Set exercise >>
In the notebook on Indian company registration records, what does a white line in the missingno matrix indicate?

Supplied passage >>
In [None]:
import numpy as np
import pandas as pd
import missingno as msno
import plotly.express as px
import plotly.graph_objs as go

import os
for dirname, _, filenames in os.walk('/kaggle/input'):
    for filename in filenames:
        print(os.path.join(dirname, filename))

In [None]:
indianStates = "https://gist.githubusercontent.com/jbrobst/56c13bbbf9d97d187fea01ca62ea5112/raw/e388c4cae20aa53cb5090210a42ebb9b765c0a36/india_states.geojson"
data = pd.read_csv("/kaggle/input/all-indian-companies-registration-data-1900-2019/registered_companies.csv")
data.head()

In [None]:
print(f"There are {data.shape[0]} rows and {data.shape[1]} columns in the data.")

In [None]:
data.info()

# Missing values pattern

#### We got an elegant library [missingno](https://github.com/ResidentMario/missingno) to vizualize the missing data.

The white line in the below matrix shows a missing/NA/None value in a column. 

In [None]:
msno.matrix(data)

The bar graph makes more sense in understanding the exact numbers of missing value in our dataset.

In [None]:
msno.bar(data)

Provided data >>
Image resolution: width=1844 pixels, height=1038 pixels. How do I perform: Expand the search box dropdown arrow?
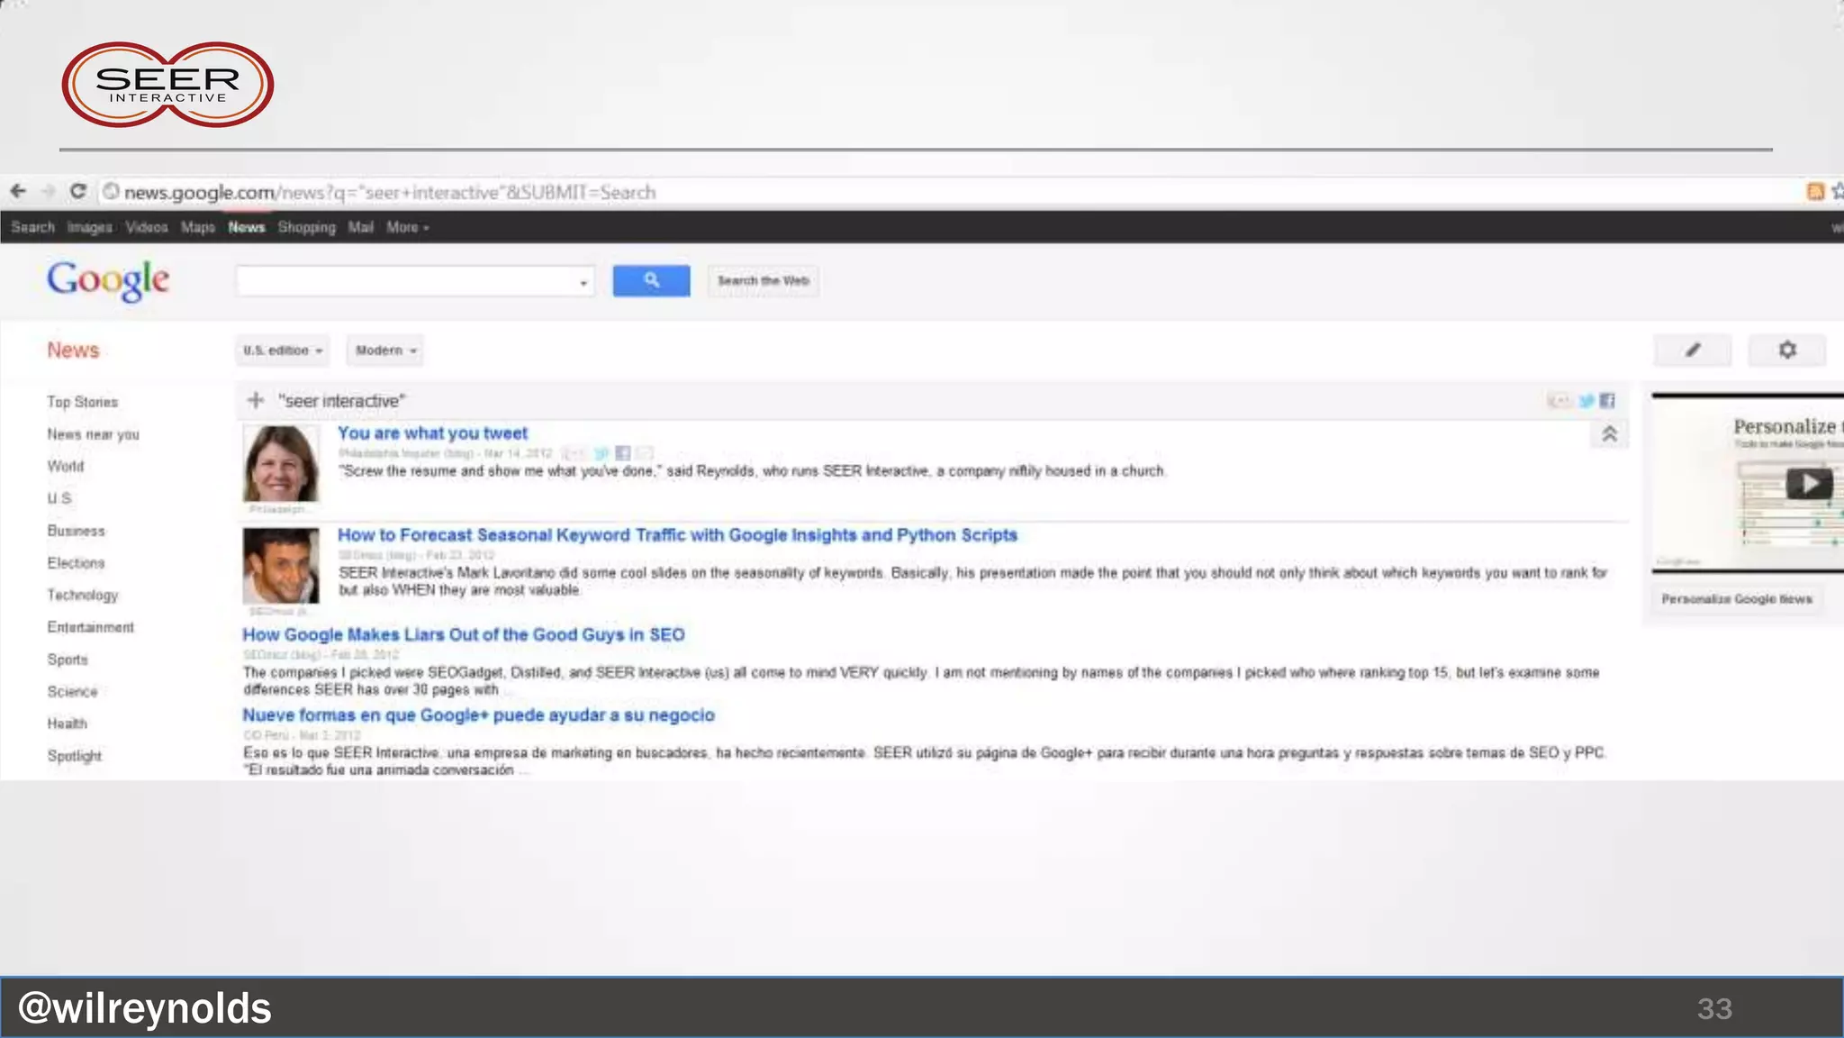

Exercise solution >>
A missing/NA/None value in a column.